> _SELECTION_:

┄┄┄┄┄┄┄┄┄┄

6d., and the gardener 2s. Mighty merry, and sang all the way to the town,
a most pleasant evening, moonshine, and set them at her house in Covent
Garden, and I home and to bed.

18th (Saturday). Up, and my bookseller brought home books, bound--the
binding comes to 17s. Advanced to my maid Bridget L1. Sir W. Pen at the
Office, seemingly merry. Do hear this morning that Harman is committed by
the Parliament last night, the day he come up, which is hard; but he took
all upon himself first, and then when a witness come in to say otherwise,
he would have retracted; and the House took it so ill, they would commit
him. Thence home to dinner with my clerks, and so to White Hall by water,
1s., and there a short Committee for Tangier, and so I to the King's
playhouse, 1s., and to the play of the "Duke of Lerma," 2s. 6d., and
oranges, 1s. Thence by coach to Westminster, 1s., and the House just up,
having been about money business, 1s. So home by coach, 3s., calling in
Duck Lane, and did get Des Cartes' Musique in English,' and so home and
wrote my letters, and then to my chamber to save my eyes, and to bed.

┄┄┄┄┄┄┄┄┄┄

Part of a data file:
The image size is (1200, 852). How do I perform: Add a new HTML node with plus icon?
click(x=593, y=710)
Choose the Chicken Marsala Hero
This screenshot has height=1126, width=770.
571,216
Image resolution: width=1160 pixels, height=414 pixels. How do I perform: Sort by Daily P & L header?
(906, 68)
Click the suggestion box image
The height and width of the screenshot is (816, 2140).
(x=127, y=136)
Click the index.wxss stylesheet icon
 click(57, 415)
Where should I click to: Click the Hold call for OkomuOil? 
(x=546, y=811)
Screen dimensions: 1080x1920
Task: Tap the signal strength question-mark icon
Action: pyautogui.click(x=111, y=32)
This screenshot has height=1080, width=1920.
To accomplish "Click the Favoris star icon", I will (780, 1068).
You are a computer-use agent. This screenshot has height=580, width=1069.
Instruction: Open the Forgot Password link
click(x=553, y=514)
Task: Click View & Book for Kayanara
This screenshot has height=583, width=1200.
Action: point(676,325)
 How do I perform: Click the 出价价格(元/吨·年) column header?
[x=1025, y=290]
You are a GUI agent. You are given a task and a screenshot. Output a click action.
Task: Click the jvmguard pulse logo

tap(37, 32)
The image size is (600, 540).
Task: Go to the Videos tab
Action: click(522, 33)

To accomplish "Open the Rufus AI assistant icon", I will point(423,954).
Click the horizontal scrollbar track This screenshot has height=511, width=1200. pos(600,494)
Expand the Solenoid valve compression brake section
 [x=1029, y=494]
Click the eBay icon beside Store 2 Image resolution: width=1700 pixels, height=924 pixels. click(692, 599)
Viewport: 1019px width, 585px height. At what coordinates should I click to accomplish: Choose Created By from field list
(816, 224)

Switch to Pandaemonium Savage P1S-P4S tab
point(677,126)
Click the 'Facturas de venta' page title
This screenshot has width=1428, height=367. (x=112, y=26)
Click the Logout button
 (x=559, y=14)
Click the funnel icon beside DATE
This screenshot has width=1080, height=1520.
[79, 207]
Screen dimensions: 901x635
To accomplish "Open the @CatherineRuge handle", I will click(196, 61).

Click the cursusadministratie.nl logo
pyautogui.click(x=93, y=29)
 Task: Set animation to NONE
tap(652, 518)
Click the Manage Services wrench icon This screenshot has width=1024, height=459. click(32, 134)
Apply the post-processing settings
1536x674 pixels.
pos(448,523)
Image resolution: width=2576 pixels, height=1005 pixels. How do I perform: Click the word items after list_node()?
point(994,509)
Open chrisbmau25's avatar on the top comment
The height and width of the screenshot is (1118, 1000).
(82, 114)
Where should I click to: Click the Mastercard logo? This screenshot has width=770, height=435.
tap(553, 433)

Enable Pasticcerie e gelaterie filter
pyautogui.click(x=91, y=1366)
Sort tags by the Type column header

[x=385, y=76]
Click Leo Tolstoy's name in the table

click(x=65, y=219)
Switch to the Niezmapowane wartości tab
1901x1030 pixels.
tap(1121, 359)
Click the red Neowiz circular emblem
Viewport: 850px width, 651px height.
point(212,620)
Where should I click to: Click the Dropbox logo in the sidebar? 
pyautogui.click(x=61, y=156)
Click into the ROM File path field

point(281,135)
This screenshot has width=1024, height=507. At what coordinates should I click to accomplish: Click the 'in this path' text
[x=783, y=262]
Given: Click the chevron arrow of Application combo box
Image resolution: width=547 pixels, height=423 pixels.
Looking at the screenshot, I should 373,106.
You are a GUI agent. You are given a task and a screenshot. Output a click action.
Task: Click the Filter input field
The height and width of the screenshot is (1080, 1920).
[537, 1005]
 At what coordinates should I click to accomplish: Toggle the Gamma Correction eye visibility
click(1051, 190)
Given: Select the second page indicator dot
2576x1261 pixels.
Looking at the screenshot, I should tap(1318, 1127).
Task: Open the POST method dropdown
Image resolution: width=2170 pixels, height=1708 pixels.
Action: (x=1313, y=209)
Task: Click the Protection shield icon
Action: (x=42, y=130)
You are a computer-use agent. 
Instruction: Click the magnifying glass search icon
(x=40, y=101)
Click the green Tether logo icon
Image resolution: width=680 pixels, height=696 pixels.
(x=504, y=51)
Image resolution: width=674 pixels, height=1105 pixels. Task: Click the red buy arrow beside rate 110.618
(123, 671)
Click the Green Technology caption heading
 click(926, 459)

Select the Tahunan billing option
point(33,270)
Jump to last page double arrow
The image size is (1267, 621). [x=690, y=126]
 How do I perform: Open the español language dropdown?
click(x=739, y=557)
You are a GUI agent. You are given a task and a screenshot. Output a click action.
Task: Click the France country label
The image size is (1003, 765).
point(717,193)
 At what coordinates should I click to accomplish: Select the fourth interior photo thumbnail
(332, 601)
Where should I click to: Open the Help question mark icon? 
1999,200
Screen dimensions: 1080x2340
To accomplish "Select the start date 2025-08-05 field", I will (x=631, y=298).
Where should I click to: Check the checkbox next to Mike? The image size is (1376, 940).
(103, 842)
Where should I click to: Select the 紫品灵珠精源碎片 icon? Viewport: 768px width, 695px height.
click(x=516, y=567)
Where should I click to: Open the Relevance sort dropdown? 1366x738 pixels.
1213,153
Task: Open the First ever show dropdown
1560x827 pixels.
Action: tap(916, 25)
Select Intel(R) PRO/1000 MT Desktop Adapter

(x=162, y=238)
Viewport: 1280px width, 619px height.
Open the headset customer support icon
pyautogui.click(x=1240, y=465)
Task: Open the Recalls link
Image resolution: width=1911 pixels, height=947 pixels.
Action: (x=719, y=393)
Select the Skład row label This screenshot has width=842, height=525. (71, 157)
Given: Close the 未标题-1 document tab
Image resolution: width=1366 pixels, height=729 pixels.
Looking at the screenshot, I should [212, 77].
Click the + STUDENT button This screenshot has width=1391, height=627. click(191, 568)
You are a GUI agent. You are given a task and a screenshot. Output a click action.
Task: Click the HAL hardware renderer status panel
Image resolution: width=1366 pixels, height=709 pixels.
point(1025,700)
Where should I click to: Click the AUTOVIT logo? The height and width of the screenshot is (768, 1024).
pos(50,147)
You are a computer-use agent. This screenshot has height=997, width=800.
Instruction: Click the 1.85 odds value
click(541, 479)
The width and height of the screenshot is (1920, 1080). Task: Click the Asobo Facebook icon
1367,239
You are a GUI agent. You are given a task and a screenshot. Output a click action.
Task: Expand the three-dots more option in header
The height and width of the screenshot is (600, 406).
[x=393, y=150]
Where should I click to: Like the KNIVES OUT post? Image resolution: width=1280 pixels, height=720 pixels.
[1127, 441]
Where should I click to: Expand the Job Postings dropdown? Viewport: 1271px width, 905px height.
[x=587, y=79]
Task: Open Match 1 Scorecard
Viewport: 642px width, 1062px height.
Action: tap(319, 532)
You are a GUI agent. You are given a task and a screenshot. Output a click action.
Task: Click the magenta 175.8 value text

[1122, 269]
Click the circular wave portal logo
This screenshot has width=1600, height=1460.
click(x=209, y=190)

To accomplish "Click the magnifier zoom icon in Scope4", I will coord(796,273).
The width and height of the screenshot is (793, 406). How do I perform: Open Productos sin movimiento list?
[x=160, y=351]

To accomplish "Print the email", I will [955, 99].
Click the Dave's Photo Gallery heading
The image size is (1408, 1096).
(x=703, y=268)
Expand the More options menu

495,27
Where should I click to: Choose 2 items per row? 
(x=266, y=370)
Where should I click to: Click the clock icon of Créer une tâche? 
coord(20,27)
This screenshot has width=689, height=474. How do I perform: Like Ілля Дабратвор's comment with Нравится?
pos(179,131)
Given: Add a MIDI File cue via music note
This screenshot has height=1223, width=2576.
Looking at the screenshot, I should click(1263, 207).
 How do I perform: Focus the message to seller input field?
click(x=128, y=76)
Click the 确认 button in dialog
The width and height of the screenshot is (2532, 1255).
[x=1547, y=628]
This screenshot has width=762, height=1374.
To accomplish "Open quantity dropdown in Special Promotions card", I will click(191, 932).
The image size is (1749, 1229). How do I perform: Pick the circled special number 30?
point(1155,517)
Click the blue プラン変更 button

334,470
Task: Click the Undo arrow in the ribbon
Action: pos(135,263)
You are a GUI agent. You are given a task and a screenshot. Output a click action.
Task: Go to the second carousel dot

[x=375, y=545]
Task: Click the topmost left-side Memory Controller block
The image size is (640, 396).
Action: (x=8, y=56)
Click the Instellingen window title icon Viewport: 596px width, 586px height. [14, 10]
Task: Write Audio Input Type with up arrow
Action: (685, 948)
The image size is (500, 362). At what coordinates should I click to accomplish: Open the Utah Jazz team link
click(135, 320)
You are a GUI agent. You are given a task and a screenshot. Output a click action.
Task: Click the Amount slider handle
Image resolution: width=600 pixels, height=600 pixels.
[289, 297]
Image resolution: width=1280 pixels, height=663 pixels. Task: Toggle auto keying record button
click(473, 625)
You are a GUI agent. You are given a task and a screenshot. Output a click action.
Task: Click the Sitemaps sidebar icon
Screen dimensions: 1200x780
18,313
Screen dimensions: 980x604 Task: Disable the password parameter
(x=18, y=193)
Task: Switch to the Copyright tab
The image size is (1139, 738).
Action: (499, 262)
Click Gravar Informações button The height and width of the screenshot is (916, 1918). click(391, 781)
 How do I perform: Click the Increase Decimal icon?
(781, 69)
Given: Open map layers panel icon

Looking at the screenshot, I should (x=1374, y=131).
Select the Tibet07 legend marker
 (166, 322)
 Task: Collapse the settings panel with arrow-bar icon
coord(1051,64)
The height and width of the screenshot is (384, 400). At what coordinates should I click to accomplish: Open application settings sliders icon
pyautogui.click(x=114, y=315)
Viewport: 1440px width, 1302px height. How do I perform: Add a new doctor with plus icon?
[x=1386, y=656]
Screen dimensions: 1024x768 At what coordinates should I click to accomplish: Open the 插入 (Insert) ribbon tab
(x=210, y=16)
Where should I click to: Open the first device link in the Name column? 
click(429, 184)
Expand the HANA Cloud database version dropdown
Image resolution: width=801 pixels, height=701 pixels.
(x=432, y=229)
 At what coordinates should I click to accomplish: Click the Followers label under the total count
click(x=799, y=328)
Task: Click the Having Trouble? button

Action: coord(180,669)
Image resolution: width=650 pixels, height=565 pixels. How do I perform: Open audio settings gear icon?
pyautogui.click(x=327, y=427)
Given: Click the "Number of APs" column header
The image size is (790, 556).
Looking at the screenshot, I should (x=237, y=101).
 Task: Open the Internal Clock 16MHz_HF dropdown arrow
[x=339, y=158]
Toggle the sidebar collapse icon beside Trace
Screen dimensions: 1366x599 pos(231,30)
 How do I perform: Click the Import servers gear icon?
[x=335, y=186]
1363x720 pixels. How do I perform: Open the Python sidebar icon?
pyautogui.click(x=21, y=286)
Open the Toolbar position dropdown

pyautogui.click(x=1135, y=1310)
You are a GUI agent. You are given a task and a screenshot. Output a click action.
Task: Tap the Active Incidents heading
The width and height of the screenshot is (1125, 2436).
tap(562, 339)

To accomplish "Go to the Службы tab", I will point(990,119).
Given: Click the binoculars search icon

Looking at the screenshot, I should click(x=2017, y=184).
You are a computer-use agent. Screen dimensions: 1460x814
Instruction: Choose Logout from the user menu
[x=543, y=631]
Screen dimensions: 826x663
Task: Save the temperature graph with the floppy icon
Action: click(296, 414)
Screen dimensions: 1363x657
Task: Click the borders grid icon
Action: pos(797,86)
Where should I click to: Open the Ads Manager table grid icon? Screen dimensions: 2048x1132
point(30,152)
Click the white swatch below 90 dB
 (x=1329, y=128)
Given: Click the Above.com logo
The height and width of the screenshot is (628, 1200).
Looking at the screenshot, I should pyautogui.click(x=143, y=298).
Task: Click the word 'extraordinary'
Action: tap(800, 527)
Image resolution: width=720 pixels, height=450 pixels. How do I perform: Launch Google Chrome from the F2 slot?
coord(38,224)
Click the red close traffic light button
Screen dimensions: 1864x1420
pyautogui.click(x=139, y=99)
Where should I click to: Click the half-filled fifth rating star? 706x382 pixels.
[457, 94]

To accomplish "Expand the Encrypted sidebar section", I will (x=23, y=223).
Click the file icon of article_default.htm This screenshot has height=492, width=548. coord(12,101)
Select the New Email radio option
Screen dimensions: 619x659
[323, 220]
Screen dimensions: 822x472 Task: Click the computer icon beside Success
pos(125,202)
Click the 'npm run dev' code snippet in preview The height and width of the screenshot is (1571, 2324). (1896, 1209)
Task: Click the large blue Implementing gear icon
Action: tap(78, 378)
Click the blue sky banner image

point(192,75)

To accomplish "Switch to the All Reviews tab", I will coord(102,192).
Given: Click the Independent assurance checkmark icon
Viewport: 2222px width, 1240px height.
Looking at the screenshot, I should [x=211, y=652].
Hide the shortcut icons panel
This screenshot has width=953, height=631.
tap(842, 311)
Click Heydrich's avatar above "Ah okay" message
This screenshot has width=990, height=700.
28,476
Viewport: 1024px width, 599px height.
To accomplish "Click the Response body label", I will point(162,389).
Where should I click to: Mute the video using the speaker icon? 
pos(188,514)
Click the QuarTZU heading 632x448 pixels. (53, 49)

┄┄┄┄┄┄┄┄┄┄

> _WORK TO DO_:
(1) Repeat the diary passage word for word, starting at "6d., and the" and ending at "home and to bed.".
(2) Proceed with the diary passage, picking up right after its final sentence.

> _EXERCISE ANSWERS_:
(1)
6d., and the gardener 2s. Mighty merry, and sang all the way to the town,
a most pleasant evening, moonshine, and set them at her house in Covent
Garden, and I home and to bed.

(2)
19th (Sunday). Lay long. Roger Pepys and his son come, and to Church
with me, where W. Pen was, and did endeavour to shew himself to the
Church. Then home to dinner, and Roger Pepys did tell me the whole story
of Harman, how he prevaricated, and hath undoubtedly been imposed on, and
wheedled; and he is called the miller's man that, in Richard the Third's
time, was hanged for his master.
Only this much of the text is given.